> **How to complete this task**:
Resume the passage below on Cortex-M3 bus interfaces and memory connections, starting right after its final sentence.

> **Given text**:
- - - - -
This bus is not intended for general use, as in peripherals. Although there is nothing to stop chip designers from designing and attaching general peripherals on this bus, users might find it a problem for programming later, due to privileged access-level management—for example, to program the device in the user state or to separate the devices from other memory regions when the MPU is used.
The External PPB does not support unaligned accesses. Since the data width of the bus is 32-bit and APB based, when you’re designing peripherals for this memory region it is necessary to make sure that all register addresses in the peripheral are word aligned. In addition, when writing software accessing devices in this region, it is recommended that you make sure that all the accesses are in word size. The PPB accesses are always in little endian.
Because there are a number of bus interfaces on the Cortex-M3 processor, you might find it confusing to see how it will connect with other devices such as memory or peripherals. Figure 6.4 shows a simplified example.
Since the Code memory region can be accessed by the instruction bus (if it is an instruction fetch) and from the data bus (if it is a data access), an AHB bus switch called the Bus-Matrix3 or an AHB bus multiplexer is needed. With the Bus-Matrix, the Flash memory and the additional SRAM memory (if implemented) can be accessed by either bus interface. The BusMatrix is available from ARM in the AMBA Development Kit (ADK).4 When both data bus and instruction bus are trying to access the same memory device at the same time, the data bus access could be given higher priority for best performance.
Using the AHB Bus-Matrix, if the instruction bus and the data bus are accessing different memory devices at the same time (for example, an instruction fetch from fetch and a data bus reading data from the additional SRAM), the transfers can be carried out simultaneously. If a bus multiplexer is used, however, the transfers cannot take place at the same time, but the circuit size would be smaller. But common Cortex-M3 microcontroller designs use system bus for SRAM connection.
The main SRAM block should be connected via the system bus interface, using the SRAM memory address region. This allows data access to be carried out at the same time as instruction access. It also allows setting up of Boolean data types by using the bit-band feature.
- - - - -
> **Study material**:
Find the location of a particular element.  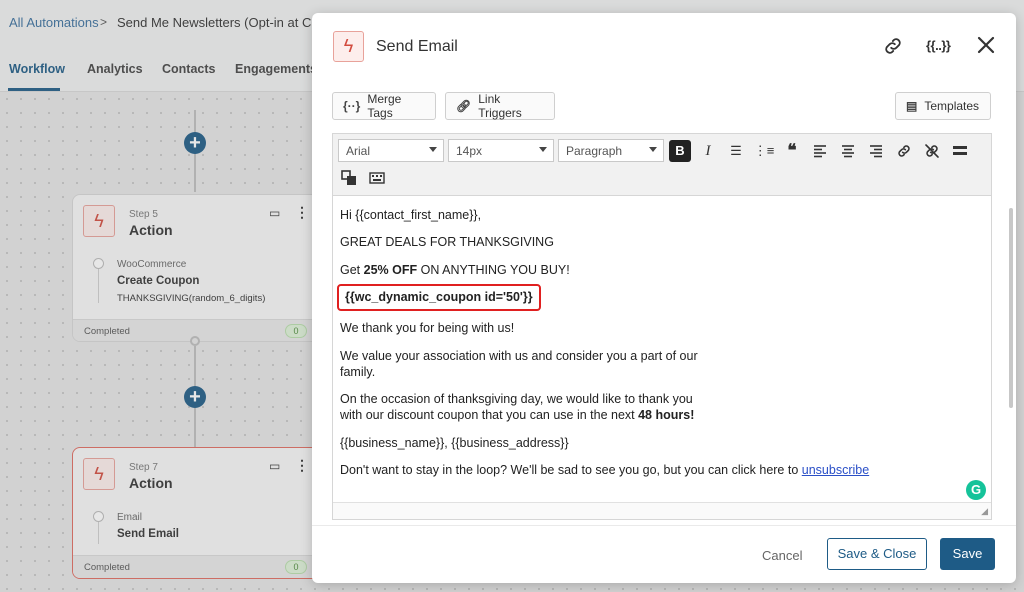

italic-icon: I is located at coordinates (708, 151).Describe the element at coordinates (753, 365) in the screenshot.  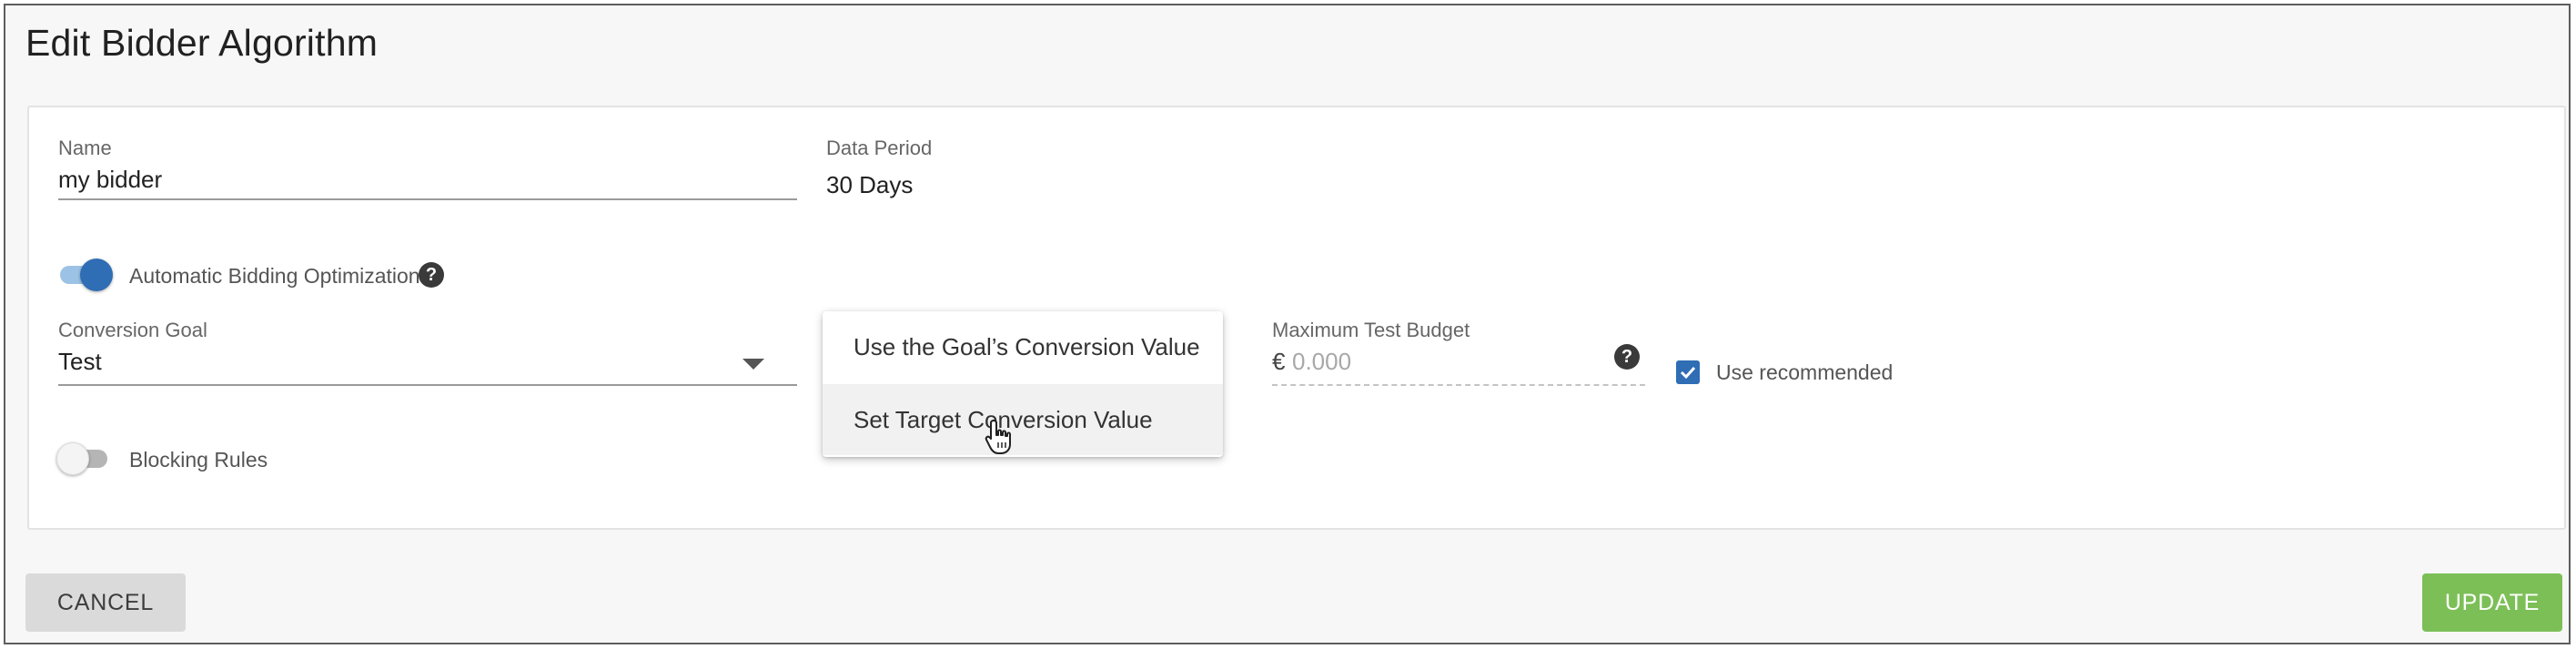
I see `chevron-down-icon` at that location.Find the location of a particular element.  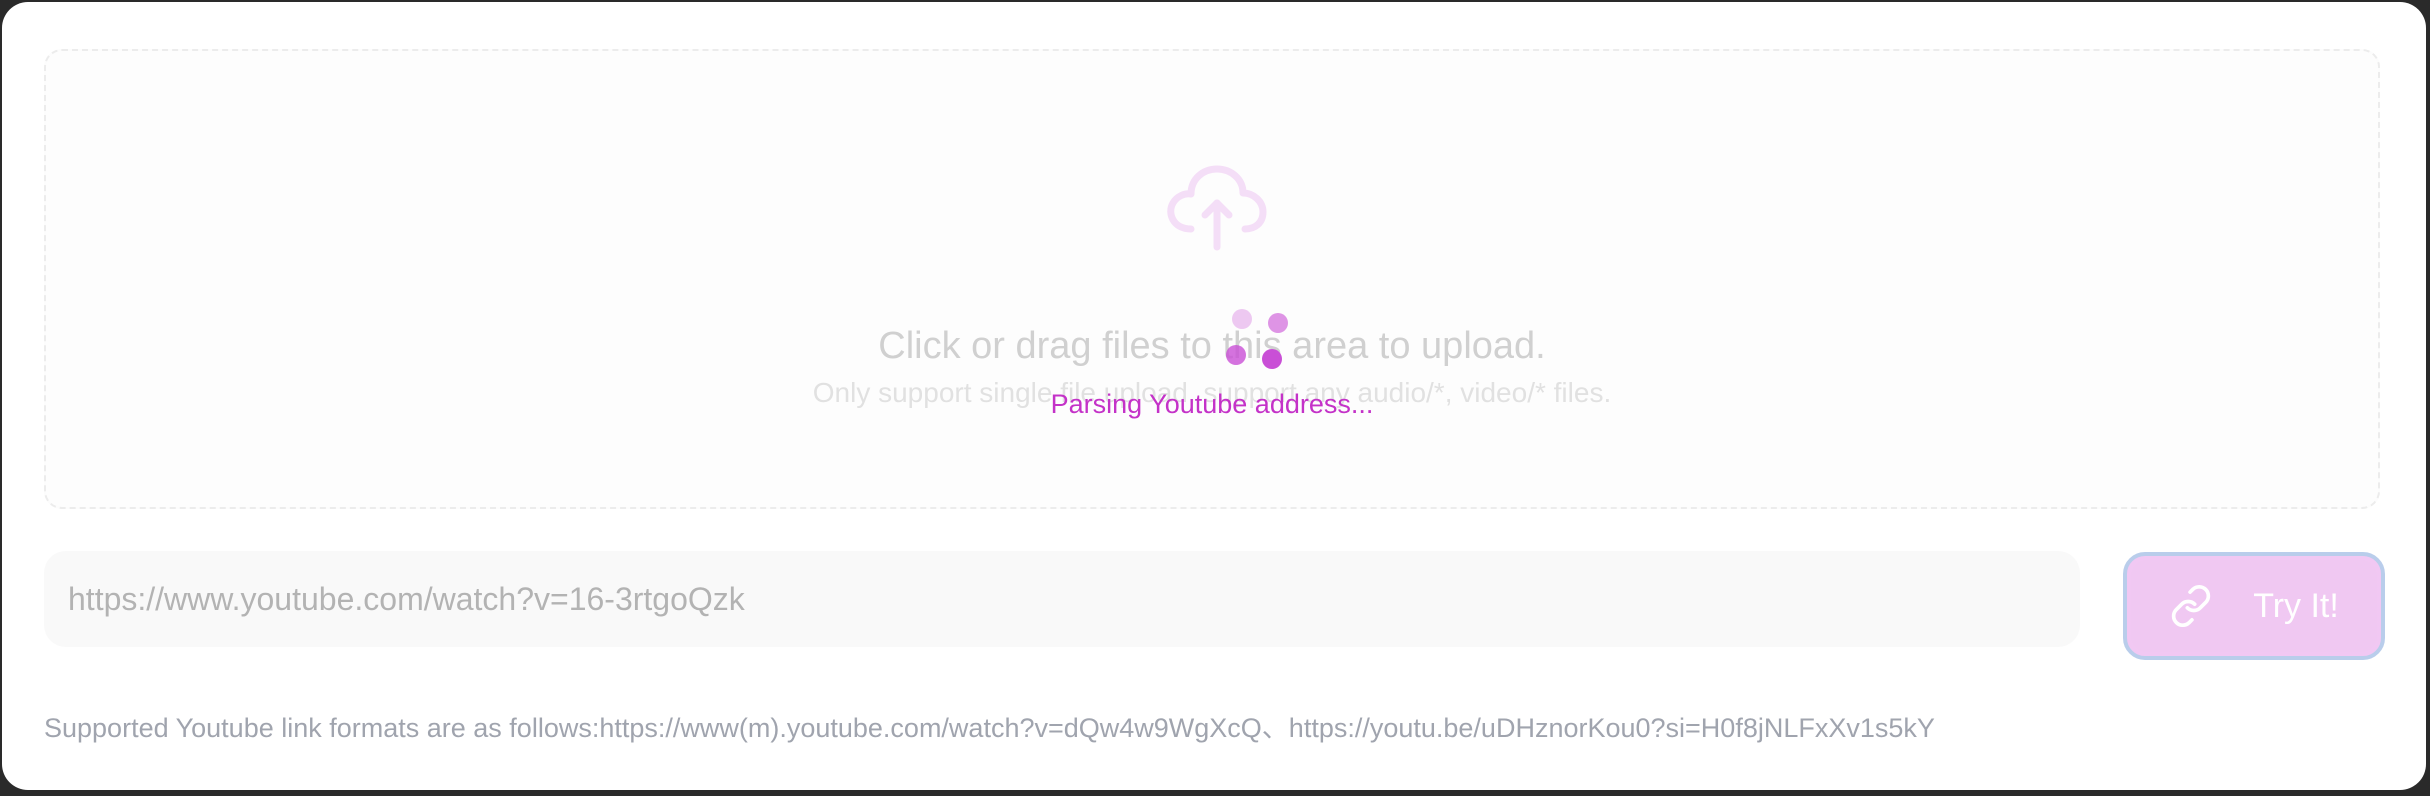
- - - - -
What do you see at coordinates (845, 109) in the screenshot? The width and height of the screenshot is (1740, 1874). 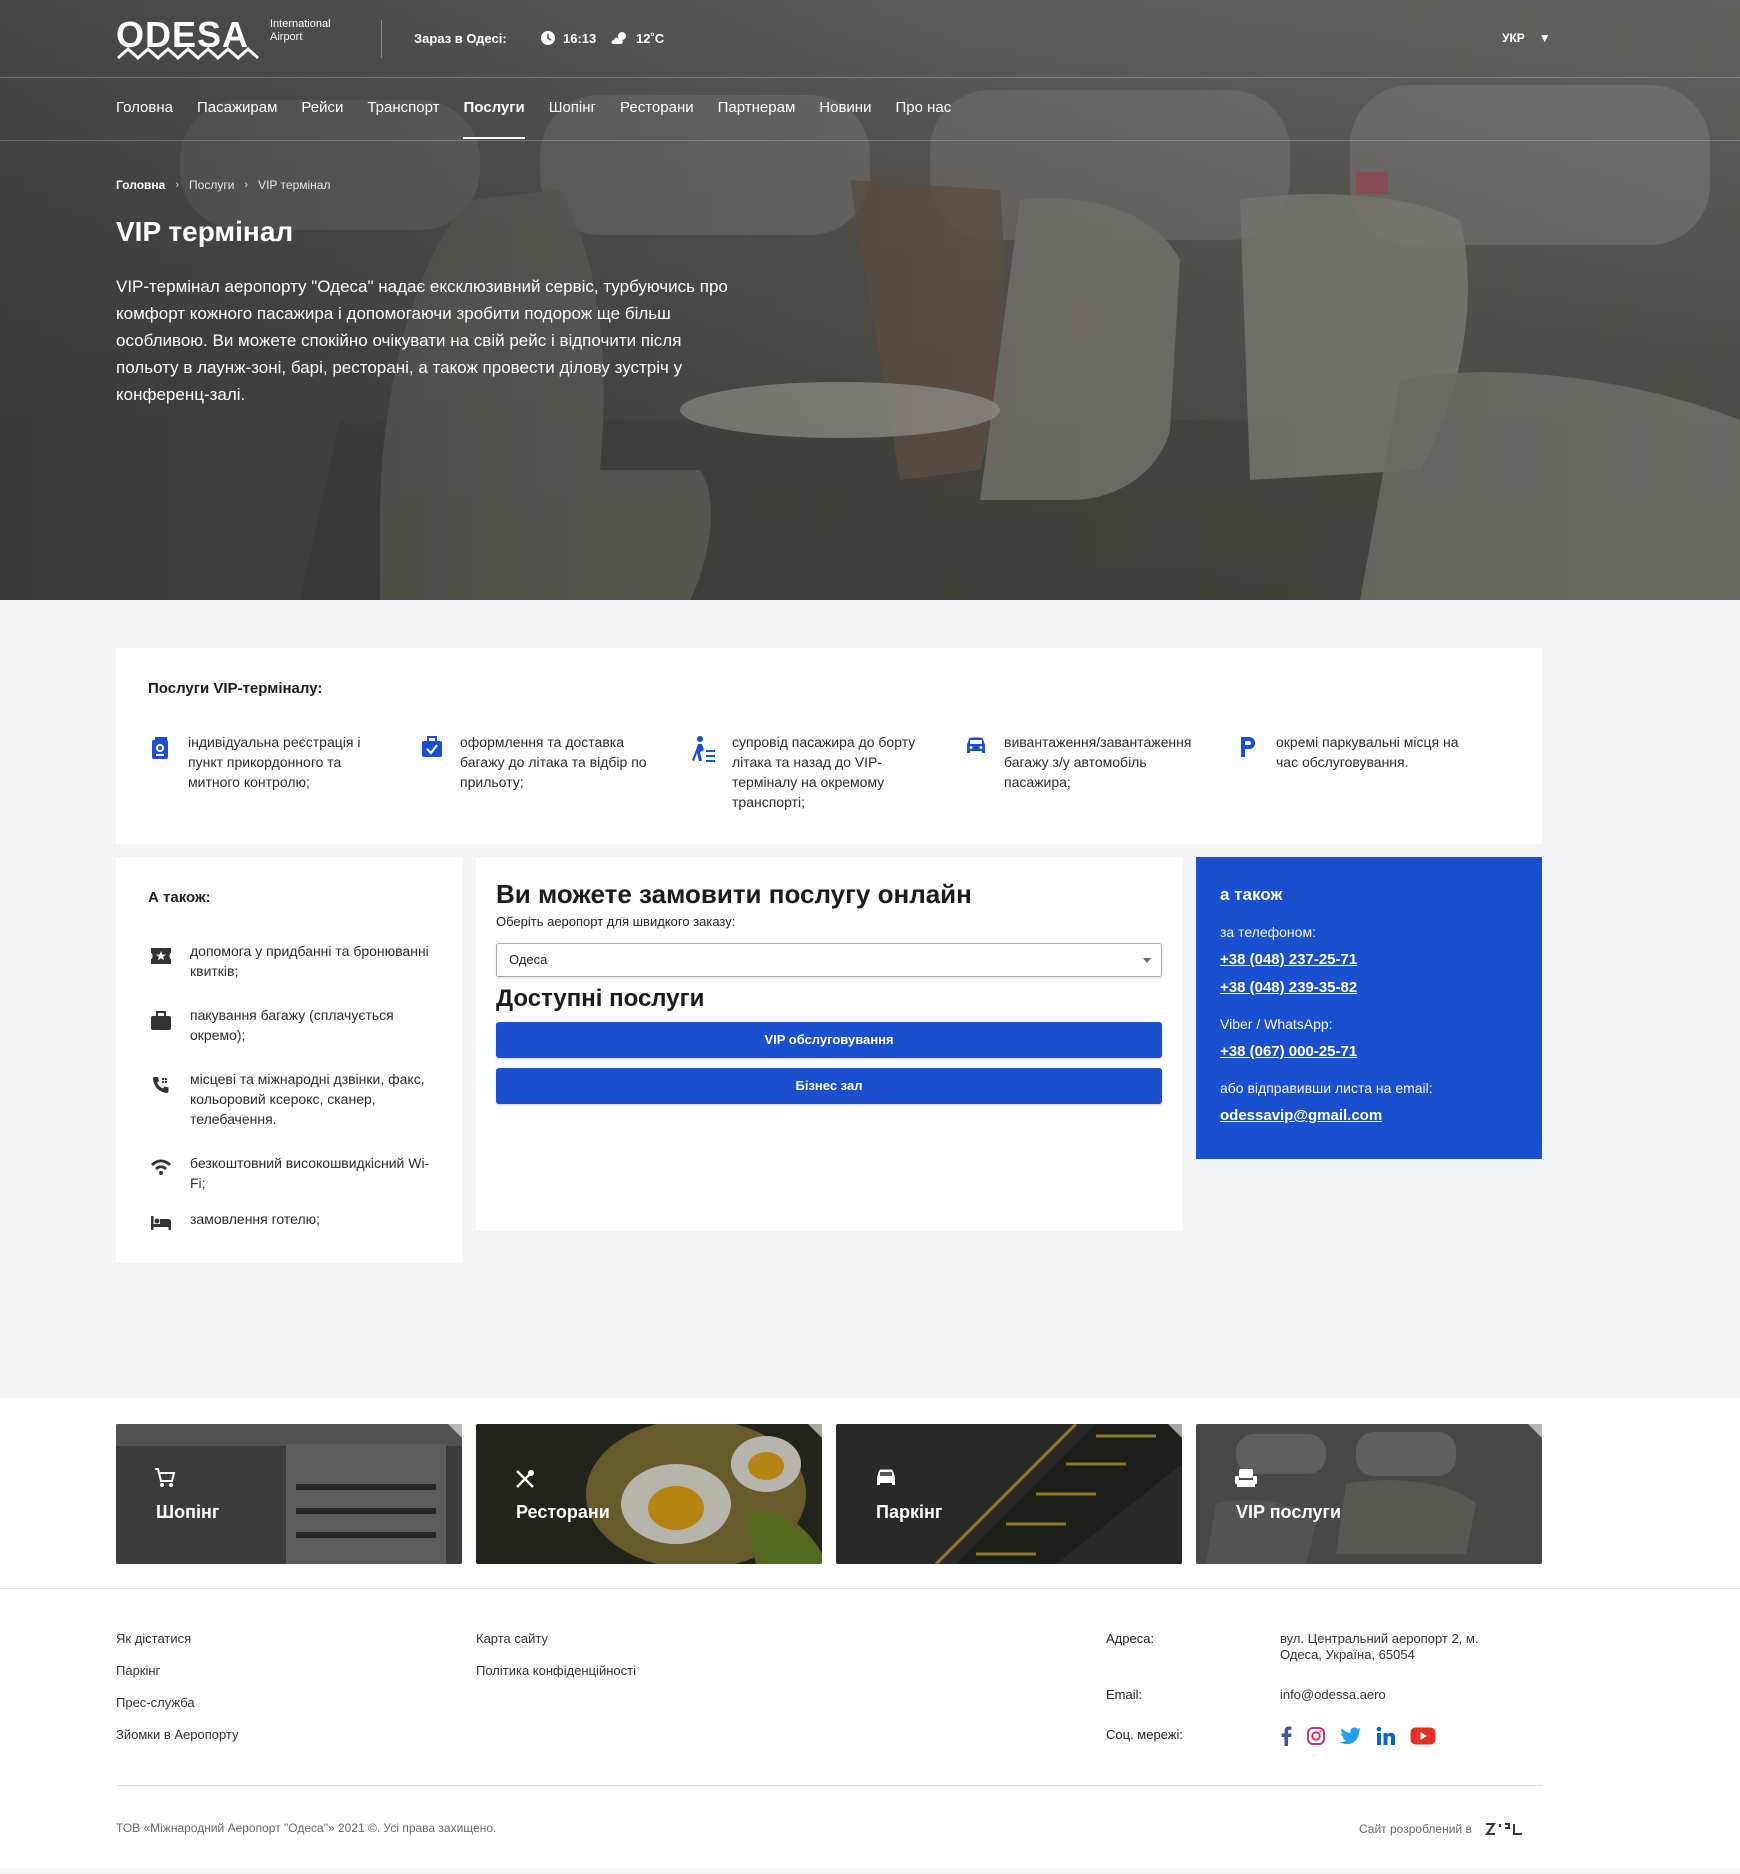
- - - - -
> **Expected answer**:
Some microcontrollers might have an external memory interface. That requires an external memory controller because you cannot connect off chip memory devices directly to AHB. The external memory controller can be connected to the system bus of the Cortex-M3. Additional AHB devices can also be easily connected to the system bus without the need for a Bus-Matrix.
Simple peripherals can be connected to the Cortex-M3 via an AHB-to-APB bridge. This allows the use of the simpler bus protocol APB for peripherals.
The diagram shown in Figure 6.4 is just a very simple example; chip designers might choose different bus connection designs. For software/firmware development, you will only need to know the memory map.
Design blocks shown in the diagram, such as the Bus-Matrix, AHB-to-APB bus bridge, memory controller, I/O interface, timer, and UART, are all available from ARM and a number of IP providers. Since microcontrollers can have different providers for the peripherals, you need to access your microcontroller’s datasheet for the correct programmer model when you’re developing software for Cortex-M3 systems.
The design of reset circuitry on the Cortex-M3 microcontroller or SoC is implementation specific. In the Cortex-M3 Technical Reference Manual (Ref 1), several reset signals are documented. However, the implemented Cortex-M3 chips will likely have only one or two reset signals, and the rest will be internally generated by reset generators designed by chip vendors. (Refer to the manufacturer datasheet for instructions on how to correctly reset their Cortex-M3-based microcontrollers.) At the Cortex-M3 processor level, you can find the reset signals shown in Table 6.3.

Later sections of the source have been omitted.